The conference participants included corrections officers, police, and mental health practitioners from all walks. When Hare began to introduce his neurological research, I’m pretty sure I saw a large chunk of the attendees start to glaze over. The fMRI results, response times to ‘emotionally-charged’ words, and relative sizes of various brain structures seemed to have scant application to the parolee who failed to show for an appointment or the guy who regularly got busted for assault or fraud. But Hare persevered, introducing a nascent interest of his: Is the psychopath a criminal who chooses to act out against societal norms; or is he a product of his wiring? Should he be incarcerated or treated? He was straying into the moral minefield of culpability, choice, and societal response.
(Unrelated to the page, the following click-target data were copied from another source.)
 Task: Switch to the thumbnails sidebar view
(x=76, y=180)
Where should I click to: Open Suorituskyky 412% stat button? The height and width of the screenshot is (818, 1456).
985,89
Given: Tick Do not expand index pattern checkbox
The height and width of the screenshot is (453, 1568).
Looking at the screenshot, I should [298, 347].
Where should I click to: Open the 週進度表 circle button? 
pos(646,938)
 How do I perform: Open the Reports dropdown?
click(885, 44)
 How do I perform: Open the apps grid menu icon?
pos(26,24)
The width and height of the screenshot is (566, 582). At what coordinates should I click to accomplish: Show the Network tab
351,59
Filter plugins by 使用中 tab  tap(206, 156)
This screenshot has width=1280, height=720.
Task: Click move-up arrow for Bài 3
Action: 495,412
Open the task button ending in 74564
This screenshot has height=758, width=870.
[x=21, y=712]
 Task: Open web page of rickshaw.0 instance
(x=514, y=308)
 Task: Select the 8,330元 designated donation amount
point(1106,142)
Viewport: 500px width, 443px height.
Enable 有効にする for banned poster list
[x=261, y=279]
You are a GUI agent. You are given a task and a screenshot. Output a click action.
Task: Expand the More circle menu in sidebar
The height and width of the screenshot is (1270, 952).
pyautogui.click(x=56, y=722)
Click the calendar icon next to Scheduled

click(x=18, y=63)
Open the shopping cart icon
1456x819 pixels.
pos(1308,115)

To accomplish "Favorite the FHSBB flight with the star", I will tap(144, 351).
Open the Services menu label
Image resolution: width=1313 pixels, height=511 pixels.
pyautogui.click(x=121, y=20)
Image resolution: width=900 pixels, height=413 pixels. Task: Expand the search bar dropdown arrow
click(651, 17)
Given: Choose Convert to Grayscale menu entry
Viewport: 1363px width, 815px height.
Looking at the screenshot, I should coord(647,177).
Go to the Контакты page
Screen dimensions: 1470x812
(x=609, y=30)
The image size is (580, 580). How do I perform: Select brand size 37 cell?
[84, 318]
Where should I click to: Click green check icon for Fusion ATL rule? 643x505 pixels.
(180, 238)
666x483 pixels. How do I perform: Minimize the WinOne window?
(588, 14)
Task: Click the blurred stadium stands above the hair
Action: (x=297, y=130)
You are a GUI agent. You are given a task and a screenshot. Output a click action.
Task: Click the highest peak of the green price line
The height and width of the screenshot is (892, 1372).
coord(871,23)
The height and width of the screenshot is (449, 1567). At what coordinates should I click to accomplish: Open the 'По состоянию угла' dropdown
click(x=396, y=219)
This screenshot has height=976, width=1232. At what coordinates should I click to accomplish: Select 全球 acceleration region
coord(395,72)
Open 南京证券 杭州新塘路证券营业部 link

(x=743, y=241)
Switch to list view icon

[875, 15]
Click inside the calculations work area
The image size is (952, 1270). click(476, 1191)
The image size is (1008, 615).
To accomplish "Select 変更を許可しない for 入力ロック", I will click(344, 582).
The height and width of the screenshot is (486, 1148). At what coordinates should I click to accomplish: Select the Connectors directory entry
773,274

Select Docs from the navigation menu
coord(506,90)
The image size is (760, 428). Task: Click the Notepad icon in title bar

A core ‘deficit’ in the psychopathic tool box — and one of Hare’s 20 — is empathy. Fast forward a half-dozen years. I was listening to a podcast built around a relatively rare condition, in its various forms collectively referred to as synesthesia. In this particular instance, a Mirror-touch manifestation of the ‘disorder’ was being described as experiencing what another might feel, but on multiple sensory levels, at high levels of intensity, and involuntarily — in short, an ‘excess of empathy’. The disorder is being traced to a tiny cortical region, the temperoparietal junction, the TPJ (say that ten times quickly!); and specifically the level of ‘gray matter volume’ present. I began to wonder if one end of the empathy stick saw wildly increased levels of sensitivity to others, perspective taking, interdependence, etc., could the other end of said stick (all those nasty antisocial’s) see the structural opposite. A little digging says, yes. This is not to say psychopathy is bred in the bone, but certainly the wiring — however, it’s shaped and established — plays its part.

So here we are. The marriage of mind and body is slowly being reconciled. Those sacred clusters of symptoms continue to be figural focuses in intervention; but the causes are steadily being revealed — and with them a true paradigm shift in treatment. The art and the science can, will, indeed must play together in the same sand box.